# Work instructions
Copy the stretch from the line containing "You are a computer-use agent." through the end of the records, swapping "Accounts" for "Profiles" and changing nothing else.

# Information shown
------------------------------

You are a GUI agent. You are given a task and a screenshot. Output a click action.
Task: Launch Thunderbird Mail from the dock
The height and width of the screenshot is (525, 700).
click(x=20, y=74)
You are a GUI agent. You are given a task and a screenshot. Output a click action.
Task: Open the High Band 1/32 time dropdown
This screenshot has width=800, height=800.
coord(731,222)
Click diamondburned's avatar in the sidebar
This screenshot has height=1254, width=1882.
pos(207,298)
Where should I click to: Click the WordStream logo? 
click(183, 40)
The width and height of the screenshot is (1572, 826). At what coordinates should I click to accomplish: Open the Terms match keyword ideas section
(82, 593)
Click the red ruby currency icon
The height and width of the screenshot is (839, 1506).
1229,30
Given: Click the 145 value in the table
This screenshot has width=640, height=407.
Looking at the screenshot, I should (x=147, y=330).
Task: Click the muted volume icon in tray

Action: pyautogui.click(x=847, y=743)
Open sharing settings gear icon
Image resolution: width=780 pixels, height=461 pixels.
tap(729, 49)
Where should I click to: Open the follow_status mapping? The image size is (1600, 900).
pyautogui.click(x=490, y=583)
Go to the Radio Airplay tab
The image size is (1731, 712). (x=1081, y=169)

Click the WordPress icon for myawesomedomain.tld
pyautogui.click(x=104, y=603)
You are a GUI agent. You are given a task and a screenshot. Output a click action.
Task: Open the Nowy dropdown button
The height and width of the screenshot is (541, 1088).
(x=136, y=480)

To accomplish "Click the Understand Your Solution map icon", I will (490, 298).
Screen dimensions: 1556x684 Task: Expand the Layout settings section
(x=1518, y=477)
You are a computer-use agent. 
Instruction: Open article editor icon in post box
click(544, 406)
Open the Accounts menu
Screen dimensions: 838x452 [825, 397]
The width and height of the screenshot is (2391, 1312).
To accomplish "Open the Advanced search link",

------------------------------

# Exercise response
You are a computer-use agent. 
Instruction: Open article editor icon in post box
click(544, 406)
Open the Profiles menu
Screen dimensions: 838x452 [825, 397]
The width and height of the screenshot is (2391, 1312).
To accomplish "Open the Advanced search link",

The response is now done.